The man who sang off-key had just started his nightly accompaniment to an opera recording, and Cul sat up straighter.
“Verdi?” he queried, frowning.
“Amazing that you recognized it.” She laughed. “He has a lot of enthusiasm, for a man who can’t sing. I’ve gotten quite used to hearing him.”
“He probably dreams at night about a career with the Met,” he murmured, not unkindly. “Not a lot of us get to fulfill our dreams,” he added, and his eyes were brooding.
“What did you want to do that you haven’t?” she asked as she poured the coffee. “You’ve made a name for yourself as a writer and a director, you have a play being made into a movie…. You’ve done it all.”
“Have I?” He took the cup from her and watched her drop into a chair. “Not quite, Bett. There was one thing I wanted desperately that I never had.”
“What?” she murmured absently.
“You, in bed with me,” he said softly. His eyes wandered slowly over her face and what he could see of her body. “I wanted you to the point of obsession.”
She felt the old hurt come back, full force. “How interesting. Was that before or after you humiliated me in front of the entire cast?”
He caught his breath at the ice in the calm little question. “Yes, I thought you were still bitter about it. I can hardly blame you. But at the time, it seemed the only way out.” His eyes held hers, and there was faint regret in their green depths. “You were in love with me. Too much in love. I had nothing to give you, except a few kisses in the moonlight or, at best, a brief affair. I had to break if off.”

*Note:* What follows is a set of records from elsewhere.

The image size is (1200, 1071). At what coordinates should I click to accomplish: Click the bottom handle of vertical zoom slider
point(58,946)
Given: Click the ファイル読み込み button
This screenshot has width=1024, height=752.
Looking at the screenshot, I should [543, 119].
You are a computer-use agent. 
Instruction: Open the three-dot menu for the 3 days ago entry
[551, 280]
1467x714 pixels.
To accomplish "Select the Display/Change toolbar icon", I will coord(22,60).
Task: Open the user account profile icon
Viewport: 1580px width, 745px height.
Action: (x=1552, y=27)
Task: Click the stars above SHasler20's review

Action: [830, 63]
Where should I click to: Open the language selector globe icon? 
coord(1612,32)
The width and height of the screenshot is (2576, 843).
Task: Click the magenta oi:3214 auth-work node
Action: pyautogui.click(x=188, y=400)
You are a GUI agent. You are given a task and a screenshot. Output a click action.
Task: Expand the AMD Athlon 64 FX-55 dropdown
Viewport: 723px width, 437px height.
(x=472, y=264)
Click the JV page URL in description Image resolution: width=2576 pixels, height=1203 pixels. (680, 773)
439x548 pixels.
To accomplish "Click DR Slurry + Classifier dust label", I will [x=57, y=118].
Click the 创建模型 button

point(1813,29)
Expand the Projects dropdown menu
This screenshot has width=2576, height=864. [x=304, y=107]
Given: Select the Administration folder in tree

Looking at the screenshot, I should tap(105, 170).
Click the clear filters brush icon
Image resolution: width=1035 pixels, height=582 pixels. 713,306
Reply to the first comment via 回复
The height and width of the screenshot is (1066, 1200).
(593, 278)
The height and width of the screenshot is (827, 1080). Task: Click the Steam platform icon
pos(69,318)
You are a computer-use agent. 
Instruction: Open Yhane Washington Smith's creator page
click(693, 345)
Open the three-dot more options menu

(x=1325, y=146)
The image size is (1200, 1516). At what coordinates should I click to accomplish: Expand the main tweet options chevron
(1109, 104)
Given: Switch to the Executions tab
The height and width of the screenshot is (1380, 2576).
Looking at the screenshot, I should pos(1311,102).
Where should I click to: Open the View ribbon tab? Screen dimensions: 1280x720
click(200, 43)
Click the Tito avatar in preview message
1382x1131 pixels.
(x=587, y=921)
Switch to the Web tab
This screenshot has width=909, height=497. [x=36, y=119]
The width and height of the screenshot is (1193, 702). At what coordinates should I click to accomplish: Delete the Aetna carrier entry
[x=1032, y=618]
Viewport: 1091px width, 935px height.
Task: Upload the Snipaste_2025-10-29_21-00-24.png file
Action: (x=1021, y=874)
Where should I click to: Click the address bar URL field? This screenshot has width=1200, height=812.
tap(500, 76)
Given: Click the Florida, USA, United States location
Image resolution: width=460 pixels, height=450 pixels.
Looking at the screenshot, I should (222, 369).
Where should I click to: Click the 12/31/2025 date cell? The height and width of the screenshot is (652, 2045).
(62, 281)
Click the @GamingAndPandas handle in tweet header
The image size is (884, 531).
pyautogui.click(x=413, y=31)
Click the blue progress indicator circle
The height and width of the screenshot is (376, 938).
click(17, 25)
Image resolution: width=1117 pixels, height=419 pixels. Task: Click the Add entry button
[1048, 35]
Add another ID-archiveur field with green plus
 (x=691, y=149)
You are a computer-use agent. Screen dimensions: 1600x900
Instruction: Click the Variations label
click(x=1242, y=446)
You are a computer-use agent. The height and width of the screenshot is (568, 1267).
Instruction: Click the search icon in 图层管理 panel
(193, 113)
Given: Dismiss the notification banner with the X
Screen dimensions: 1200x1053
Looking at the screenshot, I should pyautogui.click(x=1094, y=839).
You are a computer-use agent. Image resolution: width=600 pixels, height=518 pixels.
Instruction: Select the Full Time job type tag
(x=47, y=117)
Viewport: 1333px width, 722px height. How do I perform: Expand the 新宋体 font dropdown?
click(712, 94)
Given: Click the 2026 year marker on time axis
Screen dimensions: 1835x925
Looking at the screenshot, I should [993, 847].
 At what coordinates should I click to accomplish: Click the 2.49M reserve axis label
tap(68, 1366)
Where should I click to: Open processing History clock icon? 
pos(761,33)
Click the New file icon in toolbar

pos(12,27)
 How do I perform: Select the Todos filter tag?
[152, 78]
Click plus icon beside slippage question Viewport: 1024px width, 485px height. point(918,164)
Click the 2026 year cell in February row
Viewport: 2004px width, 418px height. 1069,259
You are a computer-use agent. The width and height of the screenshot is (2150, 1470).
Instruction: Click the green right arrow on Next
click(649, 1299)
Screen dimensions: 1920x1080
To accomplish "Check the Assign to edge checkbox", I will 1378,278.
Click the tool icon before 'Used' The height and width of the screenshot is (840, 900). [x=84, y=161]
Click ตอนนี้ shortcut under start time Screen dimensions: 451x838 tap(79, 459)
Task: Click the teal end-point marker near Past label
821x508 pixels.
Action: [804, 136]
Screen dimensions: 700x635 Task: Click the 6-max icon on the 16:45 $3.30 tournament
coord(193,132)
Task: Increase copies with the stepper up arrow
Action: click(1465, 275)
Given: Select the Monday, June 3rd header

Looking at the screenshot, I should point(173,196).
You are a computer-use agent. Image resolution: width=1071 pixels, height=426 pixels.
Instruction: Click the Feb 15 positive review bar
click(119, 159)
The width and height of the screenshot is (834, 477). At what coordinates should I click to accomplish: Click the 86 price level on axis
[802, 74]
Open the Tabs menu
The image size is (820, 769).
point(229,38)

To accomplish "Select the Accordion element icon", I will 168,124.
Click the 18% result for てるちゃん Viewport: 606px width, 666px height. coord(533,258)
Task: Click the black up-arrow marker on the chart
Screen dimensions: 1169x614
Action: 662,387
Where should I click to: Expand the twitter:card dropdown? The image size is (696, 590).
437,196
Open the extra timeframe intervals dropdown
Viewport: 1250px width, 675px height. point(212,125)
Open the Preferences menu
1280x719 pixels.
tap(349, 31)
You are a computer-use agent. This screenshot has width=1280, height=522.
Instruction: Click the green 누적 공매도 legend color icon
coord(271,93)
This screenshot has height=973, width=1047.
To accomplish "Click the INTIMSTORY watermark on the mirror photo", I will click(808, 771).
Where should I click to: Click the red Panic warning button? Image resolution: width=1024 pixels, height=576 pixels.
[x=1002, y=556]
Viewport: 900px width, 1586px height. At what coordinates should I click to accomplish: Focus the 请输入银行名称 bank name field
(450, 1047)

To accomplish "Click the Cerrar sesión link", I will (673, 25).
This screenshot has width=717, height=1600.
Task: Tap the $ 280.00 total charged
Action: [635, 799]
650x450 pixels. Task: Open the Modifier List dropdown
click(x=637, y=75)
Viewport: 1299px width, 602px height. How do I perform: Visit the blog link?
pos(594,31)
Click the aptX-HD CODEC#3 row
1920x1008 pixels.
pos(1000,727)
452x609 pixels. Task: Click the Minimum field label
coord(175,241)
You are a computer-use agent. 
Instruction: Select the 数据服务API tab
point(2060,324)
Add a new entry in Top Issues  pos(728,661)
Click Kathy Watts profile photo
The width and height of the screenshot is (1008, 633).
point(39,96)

“You might have just told me,” she returned.
“You’re a bulldog, Bett,” he replied with a faint smile. “It wouldn’t have worked. It had to be something drastic.” He shrugged. “Gloria was willing and handy. I knew your pride would save you.”
She laughed curtly. “Oh, yes, it sent me running for New York. Or hadn’t you considered what the cast would do to me afterward?”
The smile left his face. “What do you mean?”
“Your `girlfriend’ made a huge joke about my hanging like an albatross around your neck. She made me the laughing stock of the entire company.” Her eyes darkened with remembered pain. “I finally left because of it.”
He drew in a sharp breath. “I’m sorry. I didn’t consider that.”
“No, why should you? I was handy, and you needed someone to amuse yourself with, wasn’t that it?”
His eyes narrowed as he looked at her. “No. Walking away from you was one of the hardest things I’ve ever done.”
“Were you so fond of juvenile adulation?” she asked with a laugh.
“It was more.” He finished his coffee. “I’m a single, not a double, Bett. I’ll live alone all my life, except for the occasional diversion. But not you.” He watched her quietly. “Someday you’ll marry and have those kids you used to dream about having. Three, wasn’t it?”
Something odd in his voice touched her and she frowned. But before she could question it, he checked his watch and rose. “We’d better get some rest. Rehearsals are grueling, aren’t they darling? Thanks for the coffee.”